What you are asked to do:
Reproduce the lines below exactly, from the one containing "Where should I" through the one containing "You are a GUI", both included. Leave out any pictures.

Segment Start: Information supplied

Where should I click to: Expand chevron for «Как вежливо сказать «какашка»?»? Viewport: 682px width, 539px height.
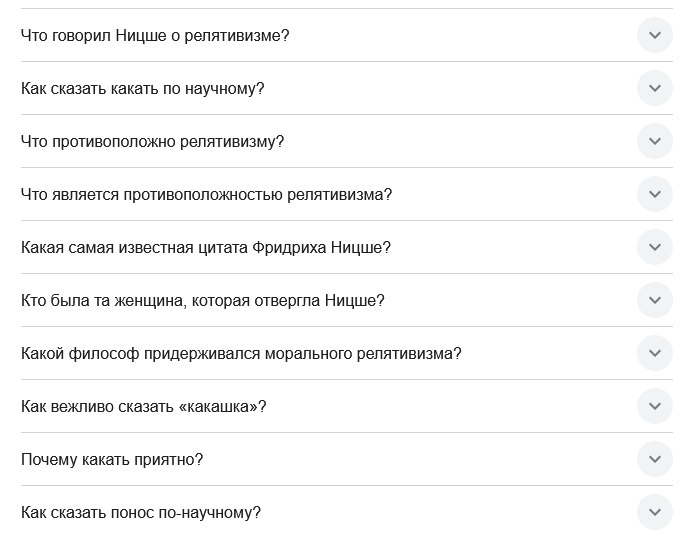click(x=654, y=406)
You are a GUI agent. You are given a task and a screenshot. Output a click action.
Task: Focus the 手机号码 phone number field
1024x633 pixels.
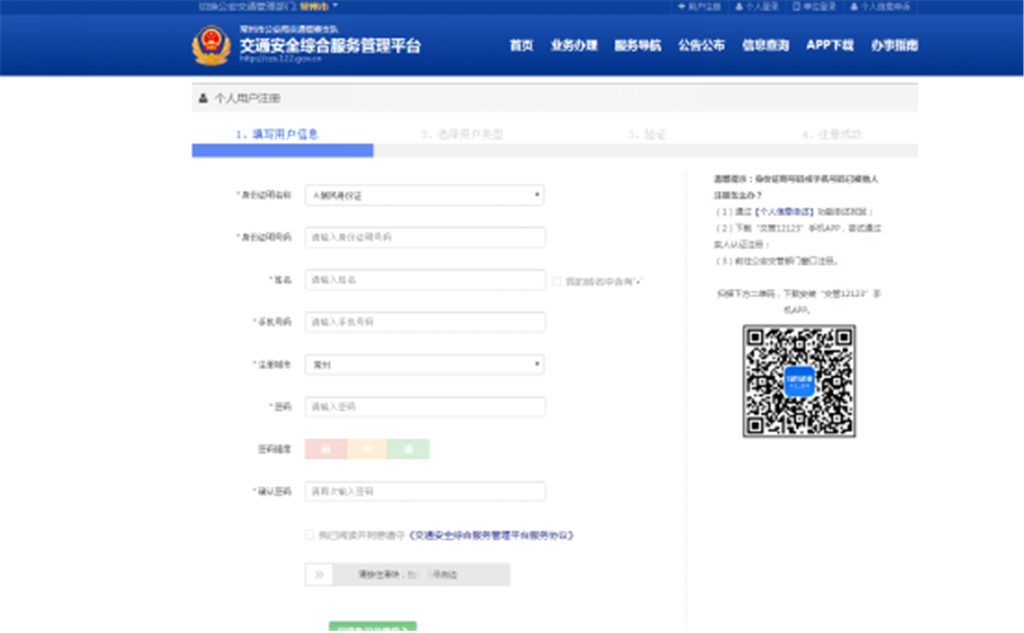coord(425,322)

Segment End: Information supplied
Segment Start: Information supplied

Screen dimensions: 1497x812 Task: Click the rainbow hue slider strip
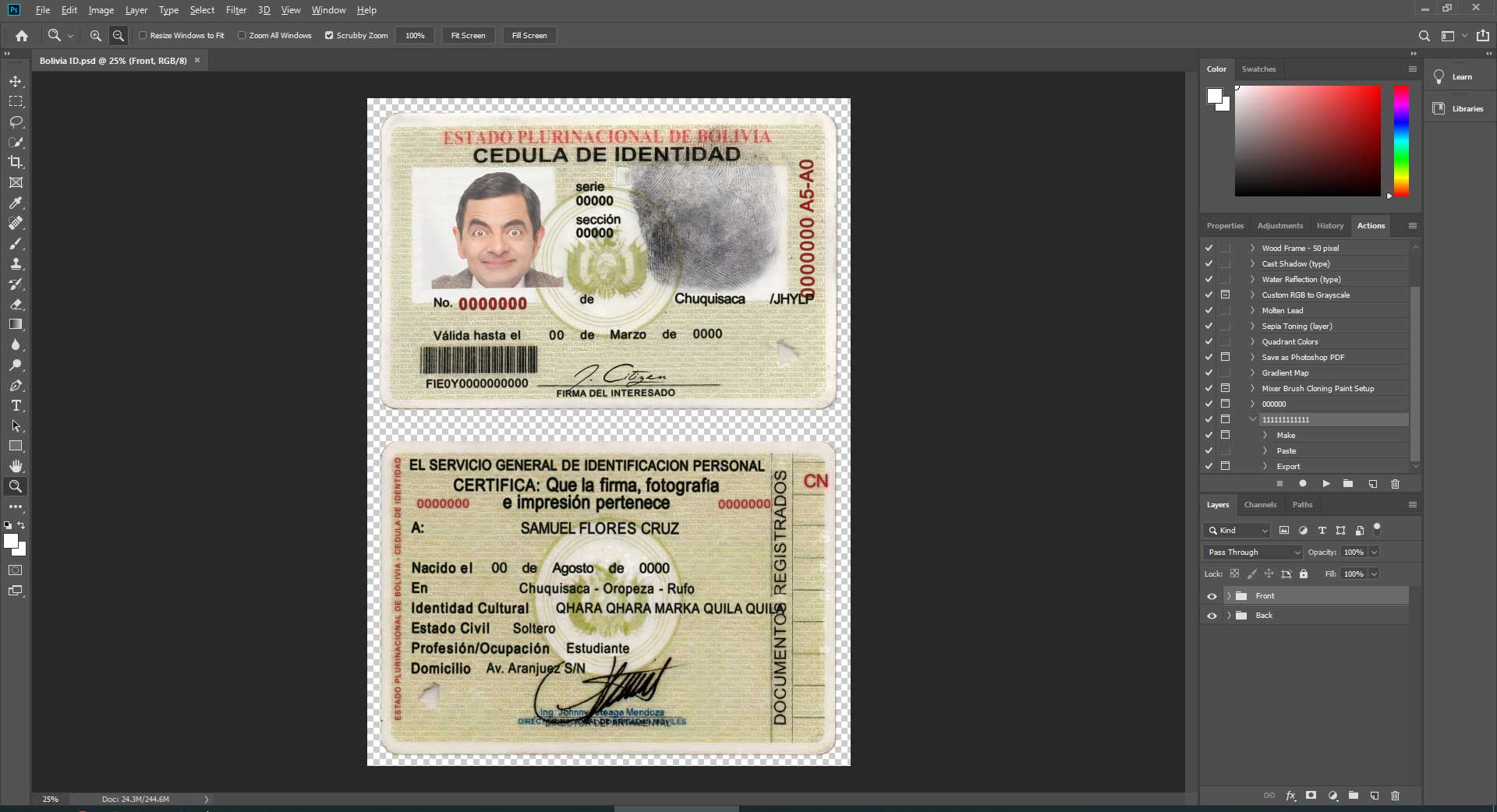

Segment End: Information supplied

Solution below:
Where should I click to: Expand chevron for «Как вежливо сказать «какашка»?»? Viewport: 682px width, 539px height.
click(x=654, y=406)
You are a GUI agent. You are given a task and a screenshot. Output a click action.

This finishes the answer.